■ Exercise prompt:
Continue the blog post about the writer's depression and anti-depressant treatment, picking up after its last sentence.

■ Supplied text:
Sunday, January 29, 2017

Humble Pie, Part 3

For those of you who were not with me back in July, I wrote a big post about my decision to try an anti-depressant after wearing out every other option.  In that post and in a subsequent post, I unpacked the reasons that had held me back from taking medication for so long.  And I'm glad I documented that for posterity, because I'm already beginning to forget what it's like to be chronically depressed and to have my thinking messed up all the time.

This is not to say that medication is right for everyone, but it is to give hope to those who've been struggling with the decision.  And to give you an update on my life.

The good news is, that I'm truly better.  I feel like myself again, not just that I'm acting the part of a happy woman.  It doesn't take a great deal of effort to get through the day anymore.  Looking back I can't believe that I was able to function so well and for so long without this life-changing treatment. I've struggled since my mid-teens, and feeling balanced and normal on a consistent basis is amazing. Honestly, and I hope this doesn't scare you, I don't care if I'm taking medicine for my depression for the rest of my life.    I wish I had started a lot sooner, and so do all of my loved ones who've had to hold my hand through thick and thin.

And because you're my friends and I've felt like I've been holding out on you for quite some time, here is the rest of the story.  While my brain chemicals are finally balanced and I feel like a normal person again, I'm still going through the hardest time of my life.  I'm still in counseling, plowing through a bunch of garbage from my childhood.  I'm still grieving for my dear, dear brother whose life went off the tracks last year.  I'm witnessing my parents' divorce after 37 years of marriage, and I have front row seats because my Mom and little brothers are living with me.

■ Data section:
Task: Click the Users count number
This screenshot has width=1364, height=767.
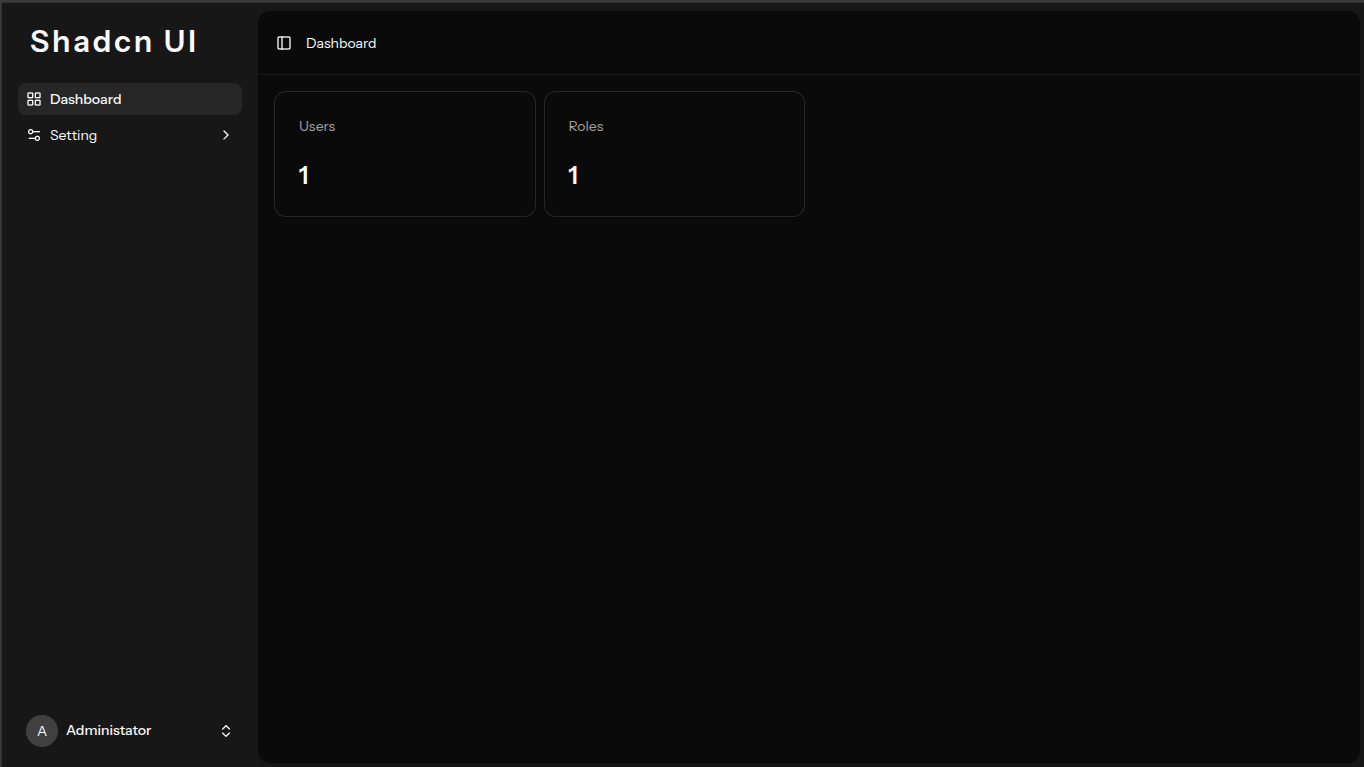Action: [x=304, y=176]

...

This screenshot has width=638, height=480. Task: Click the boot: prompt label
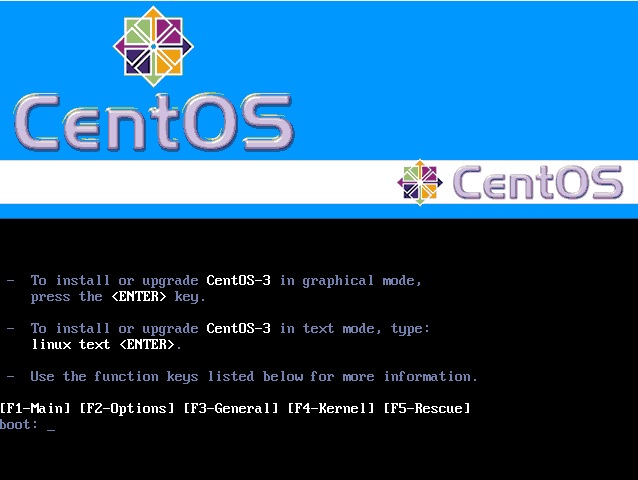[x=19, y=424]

■ Exercise answer:
And in case you've ever wondered, there is a huge difference between grief and depression.  I would rather grieve, because grief comes in waves and is something that ends eventually, where depression is a constant, unremitting weight that you may have to carry forever.  

I feel like I've turned a corner.  A bunch of secrets came out last year in our family, and while they hurt and while they were a terrible shock, now I know the truth.  Some of the painful changes were actually very good things, and I look forward to positive changes in my extended family.  I don't have to go what I've just gone through ever again.  And by the grace of God, all is well within my own little family circle.  My kids are healthy and safe, my husband is faithful and kind, and we never go hungry or cold.  I have a great deal to be thankful for.